Problem of The Day: 26/04/2023 | Seating Arrangement | Yash Dwivedi

Hi Yash,
Great video, as always. Your explanation of the code was beneficial!

Not only that, but I also tried out the optimisation I suggested in the chat of using a tighter range in the for-loop, and it worked like a charm! When I submitted it on the GFG platform, it passed all the test cases with flying colours.

The reason the optimisation worked is as follows:
The technique we used involves blocking seat 0 if unoccupied, which means we can seat a person there. As a result, seat 1 becomes unavailable due to the problem's constraints. Conversely, if seat 0 is already occupied, we cannot seat anyone in seat 1 anyway. This is why it makes sense to skip checking seat 1 in the for-loop.

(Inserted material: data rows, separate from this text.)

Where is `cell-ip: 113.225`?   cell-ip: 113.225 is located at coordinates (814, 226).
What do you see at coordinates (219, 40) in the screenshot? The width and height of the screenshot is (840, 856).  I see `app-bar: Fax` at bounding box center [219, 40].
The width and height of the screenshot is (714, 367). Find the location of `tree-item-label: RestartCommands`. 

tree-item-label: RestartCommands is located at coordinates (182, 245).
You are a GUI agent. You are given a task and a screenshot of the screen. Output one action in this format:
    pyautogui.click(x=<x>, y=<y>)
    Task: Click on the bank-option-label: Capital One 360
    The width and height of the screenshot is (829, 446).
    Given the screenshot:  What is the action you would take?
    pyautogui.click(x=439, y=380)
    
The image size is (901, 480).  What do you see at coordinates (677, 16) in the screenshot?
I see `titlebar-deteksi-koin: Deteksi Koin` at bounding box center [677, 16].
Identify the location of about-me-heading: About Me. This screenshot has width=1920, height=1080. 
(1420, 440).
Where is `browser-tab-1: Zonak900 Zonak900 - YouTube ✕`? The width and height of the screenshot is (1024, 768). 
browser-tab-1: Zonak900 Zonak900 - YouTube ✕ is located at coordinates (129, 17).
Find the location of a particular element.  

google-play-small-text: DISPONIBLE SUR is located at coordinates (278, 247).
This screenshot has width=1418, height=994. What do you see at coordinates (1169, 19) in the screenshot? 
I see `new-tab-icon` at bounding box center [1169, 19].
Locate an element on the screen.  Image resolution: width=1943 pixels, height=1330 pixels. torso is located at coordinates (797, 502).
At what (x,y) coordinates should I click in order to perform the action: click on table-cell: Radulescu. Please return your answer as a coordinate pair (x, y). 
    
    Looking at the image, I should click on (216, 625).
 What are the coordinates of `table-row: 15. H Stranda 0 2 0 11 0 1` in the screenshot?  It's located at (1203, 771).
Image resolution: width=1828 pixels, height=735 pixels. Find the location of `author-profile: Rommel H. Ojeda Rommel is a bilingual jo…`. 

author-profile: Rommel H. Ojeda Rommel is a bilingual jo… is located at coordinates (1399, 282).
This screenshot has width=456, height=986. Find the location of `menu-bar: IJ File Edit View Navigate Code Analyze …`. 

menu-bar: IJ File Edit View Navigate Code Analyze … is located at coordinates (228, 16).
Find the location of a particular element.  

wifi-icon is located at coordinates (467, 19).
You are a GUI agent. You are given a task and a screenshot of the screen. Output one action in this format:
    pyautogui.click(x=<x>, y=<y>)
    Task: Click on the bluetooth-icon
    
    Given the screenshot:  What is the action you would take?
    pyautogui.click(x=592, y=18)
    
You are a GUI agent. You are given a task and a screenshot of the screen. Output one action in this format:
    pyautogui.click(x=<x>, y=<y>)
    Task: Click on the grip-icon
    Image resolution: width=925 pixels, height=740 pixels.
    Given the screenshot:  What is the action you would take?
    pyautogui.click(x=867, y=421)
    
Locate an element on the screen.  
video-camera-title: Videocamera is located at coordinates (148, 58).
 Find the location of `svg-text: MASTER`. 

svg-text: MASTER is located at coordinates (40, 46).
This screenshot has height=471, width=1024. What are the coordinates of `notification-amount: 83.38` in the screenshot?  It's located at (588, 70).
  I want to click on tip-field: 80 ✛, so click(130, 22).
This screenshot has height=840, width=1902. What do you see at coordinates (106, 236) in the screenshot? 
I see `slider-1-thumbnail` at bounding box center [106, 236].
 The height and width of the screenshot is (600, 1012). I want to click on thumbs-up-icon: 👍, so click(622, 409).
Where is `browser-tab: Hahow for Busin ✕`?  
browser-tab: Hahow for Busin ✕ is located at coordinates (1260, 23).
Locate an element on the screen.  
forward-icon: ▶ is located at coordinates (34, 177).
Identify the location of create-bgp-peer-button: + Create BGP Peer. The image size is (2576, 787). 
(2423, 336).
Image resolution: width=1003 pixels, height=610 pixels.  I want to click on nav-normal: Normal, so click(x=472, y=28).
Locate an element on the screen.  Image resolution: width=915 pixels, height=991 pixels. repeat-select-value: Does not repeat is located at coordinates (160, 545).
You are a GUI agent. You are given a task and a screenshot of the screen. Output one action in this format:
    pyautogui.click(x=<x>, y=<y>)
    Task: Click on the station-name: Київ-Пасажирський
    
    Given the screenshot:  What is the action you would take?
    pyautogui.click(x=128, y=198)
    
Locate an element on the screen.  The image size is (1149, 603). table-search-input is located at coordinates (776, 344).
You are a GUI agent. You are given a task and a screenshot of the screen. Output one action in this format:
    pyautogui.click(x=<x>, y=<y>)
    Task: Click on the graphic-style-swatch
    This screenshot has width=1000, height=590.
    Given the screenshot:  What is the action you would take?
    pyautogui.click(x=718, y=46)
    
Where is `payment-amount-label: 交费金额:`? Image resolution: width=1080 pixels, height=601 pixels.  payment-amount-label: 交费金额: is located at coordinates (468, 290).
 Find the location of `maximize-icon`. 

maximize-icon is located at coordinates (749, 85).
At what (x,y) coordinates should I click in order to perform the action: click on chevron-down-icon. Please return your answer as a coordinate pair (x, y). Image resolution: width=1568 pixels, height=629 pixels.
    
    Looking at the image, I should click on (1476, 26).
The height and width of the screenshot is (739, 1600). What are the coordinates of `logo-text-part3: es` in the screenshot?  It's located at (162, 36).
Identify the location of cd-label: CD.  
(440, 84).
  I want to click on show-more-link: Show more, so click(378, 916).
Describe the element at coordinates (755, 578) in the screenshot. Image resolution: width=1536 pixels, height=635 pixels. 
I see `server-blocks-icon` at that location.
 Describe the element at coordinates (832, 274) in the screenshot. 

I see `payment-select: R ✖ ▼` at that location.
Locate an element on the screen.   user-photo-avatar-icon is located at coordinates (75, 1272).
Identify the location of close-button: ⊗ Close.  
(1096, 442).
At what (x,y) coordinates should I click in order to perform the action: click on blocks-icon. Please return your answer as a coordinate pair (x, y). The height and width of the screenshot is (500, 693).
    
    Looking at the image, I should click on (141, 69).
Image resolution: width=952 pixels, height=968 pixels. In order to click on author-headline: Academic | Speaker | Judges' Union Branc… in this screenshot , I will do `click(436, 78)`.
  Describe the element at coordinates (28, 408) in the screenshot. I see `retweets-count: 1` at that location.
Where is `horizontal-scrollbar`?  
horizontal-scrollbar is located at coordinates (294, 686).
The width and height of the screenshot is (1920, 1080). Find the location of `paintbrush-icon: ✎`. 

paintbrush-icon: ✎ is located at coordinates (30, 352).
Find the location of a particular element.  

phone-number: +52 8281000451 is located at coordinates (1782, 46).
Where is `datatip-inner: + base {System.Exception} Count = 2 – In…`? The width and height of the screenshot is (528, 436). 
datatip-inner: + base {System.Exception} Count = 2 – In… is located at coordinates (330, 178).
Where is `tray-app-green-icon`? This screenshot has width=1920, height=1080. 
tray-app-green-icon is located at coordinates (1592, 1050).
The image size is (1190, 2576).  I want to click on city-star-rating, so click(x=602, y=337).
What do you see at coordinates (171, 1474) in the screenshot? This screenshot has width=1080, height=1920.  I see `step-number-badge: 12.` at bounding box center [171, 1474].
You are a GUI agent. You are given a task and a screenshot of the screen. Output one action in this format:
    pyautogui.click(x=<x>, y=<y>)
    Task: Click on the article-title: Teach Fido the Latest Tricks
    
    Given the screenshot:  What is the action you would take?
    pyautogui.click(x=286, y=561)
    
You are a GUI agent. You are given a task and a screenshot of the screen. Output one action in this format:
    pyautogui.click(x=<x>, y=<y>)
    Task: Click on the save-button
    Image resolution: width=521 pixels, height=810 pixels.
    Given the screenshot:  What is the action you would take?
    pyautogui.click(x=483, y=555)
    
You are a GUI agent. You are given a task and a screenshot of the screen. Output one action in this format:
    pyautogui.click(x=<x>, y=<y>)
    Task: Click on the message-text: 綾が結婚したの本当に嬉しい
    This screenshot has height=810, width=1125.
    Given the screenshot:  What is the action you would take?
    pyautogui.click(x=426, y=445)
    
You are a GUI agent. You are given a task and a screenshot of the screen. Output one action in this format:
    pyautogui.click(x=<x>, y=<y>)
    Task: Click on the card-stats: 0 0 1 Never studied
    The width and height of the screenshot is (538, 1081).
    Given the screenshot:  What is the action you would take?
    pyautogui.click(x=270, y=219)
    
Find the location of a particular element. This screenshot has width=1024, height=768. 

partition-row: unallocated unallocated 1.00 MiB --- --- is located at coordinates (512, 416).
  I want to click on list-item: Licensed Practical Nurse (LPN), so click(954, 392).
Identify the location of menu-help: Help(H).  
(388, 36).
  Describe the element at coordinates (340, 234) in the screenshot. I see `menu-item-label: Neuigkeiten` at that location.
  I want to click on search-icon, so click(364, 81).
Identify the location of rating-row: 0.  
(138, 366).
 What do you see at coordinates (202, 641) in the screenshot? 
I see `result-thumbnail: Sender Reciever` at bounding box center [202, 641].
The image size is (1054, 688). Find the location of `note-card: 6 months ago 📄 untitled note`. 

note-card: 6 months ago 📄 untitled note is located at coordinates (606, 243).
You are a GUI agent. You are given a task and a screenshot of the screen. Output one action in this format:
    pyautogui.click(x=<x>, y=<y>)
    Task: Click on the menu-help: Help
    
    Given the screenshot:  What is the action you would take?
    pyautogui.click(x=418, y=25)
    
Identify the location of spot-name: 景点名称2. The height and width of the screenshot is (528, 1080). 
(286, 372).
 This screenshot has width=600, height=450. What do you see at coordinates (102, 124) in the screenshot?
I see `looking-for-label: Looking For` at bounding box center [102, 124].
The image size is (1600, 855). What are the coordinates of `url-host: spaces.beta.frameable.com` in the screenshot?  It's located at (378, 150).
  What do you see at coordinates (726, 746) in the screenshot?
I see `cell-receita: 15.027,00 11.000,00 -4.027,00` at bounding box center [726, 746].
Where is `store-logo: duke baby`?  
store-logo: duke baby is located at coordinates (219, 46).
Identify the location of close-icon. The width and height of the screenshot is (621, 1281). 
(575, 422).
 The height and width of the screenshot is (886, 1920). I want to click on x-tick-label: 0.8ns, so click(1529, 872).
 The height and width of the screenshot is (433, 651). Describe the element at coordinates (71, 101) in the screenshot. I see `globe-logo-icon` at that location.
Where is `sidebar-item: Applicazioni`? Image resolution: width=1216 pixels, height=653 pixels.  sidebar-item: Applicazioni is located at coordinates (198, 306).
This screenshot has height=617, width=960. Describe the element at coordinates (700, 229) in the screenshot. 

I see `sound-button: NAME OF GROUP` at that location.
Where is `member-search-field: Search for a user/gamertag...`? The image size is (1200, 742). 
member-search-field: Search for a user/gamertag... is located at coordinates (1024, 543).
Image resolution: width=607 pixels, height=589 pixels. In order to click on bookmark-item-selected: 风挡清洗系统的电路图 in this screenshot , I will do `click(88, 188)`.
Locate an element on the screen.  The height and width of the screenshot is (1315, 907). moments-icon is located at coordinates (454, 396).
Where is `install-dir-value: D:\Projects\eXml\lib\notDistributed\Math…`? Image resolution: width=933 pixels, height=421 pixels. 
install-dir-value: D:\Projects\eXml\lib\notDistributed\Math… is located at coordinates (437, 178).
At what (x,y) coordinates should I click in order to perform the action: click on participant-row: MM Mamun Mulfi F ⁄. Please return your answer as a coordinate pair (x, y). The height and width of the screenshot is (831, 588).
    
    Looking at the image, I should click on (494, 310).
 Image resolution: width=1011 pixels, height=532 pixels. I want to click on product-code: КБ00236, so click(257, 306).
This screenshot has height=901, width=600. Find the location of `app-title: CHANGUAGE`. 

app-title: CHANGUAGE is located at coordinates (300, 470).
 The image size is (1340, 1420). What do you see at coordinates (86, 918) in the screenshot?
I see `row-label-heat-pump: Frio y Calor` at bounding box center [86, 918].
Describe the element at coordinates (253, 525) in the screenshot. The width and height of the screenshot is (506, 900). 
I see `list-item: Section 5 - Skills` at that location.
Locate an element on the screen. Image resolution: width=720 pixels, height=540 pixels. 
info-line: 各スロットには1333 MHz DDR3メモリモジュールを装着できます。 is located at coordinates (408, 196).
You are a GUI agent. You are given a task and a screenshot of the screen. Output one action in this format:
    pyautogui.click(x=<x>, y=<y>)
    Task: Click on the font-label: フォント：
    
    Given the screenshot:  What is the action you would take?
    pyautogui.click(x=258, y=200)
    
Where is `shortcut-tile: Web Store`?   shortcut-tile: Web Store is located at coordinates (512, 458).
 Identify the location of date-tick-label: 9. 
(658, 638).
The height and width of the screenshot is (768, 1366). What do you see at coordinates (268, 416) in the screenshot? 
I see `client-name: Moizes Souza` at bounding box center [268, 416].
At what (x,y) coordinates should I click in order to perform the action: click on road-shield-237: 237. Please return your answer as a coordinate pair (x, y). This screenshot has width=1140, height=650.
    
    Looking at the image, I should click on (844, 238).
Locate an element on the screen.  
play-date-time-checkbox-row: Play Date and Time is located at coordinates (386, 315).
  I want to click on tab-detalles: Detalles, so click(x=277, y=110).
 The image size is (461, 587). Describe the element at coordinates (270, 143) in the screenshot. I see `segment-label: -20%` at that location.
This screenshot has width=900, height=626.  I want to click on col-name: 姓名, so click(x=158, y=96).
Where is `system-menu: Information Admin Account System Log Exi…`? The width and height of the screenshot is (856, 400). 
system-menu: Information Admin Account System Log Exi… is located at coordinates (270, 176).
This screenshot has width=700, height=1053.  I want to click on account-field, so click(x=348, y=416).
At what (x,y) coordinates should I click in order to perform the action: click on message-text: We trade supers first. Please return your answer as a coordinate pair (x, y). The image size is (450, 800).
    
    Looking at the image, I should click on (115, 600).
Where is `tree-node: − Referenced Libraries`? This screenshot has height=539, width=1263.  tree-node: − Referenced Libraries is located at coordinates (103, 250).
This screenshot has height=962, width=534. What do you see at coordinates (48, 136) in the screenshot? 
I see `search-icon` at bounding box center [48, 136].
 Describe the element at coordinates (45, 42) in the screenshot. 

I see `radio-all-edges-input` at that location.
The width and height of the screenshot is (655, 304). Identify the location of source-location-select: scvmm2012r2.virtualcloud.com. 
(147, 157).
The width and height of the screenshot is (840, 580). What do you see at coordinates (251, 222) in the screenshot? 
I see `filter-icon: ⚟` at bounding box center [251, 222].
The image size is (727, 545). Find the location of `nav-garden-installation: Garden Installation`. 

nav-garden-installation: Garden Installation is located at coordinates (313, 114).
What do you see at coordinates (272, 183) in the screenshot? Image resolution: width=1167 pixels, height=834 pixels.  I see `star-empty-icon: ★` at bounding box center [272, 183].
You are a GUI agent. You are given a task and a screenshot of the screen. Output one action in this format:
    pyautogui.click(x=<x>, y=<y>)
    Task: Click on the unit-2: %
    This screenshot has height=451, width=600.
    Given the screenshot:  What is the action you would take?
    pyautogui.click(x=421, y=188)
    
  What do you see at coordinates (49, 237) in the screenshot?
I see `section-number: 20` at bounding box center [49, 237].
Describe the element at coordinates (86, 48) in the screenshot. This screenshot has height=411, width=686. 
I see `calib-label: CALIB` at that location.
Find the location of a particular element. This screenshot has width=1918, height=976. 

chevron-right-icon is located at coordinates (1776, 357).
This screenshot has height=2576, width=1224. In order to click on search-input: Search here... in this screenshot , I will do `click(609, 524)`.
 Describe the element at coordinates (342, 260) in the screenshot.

We can apply a similar argument to justify skipping the check for seat `m-2` in the for-loop.

Therefore, it is reasonable to iterate from i = 2 to i = m-3 (inclusive of both limits) as an optimisation.

By the way, I've also included the optimised code below.

Optimised Code:

//User function Template for C++

class Solution{
public:
bool is_possible_to_get_seats(int n, int m, vector<int>& seats){
int count = 0;
if (seats[0] == 0 and seats[1] == 0) {
count++;
seats[0] = 1;
}
if (seats[m-1] == 0 and seats[m-2] == 0) {
count++;
seats[m-1] = 1;
}

for (int i = 2; i < m-2; i++) {
if (seats[i] == 0 and seats[i-1] == 0 and seats[i+1] == 0) {
count++;
seats[i] = 1;
}
}

return count >= n;
}
};


Please do let me know if you have any feedback or suggestions.

Thanks!

Rishit.Chaudhary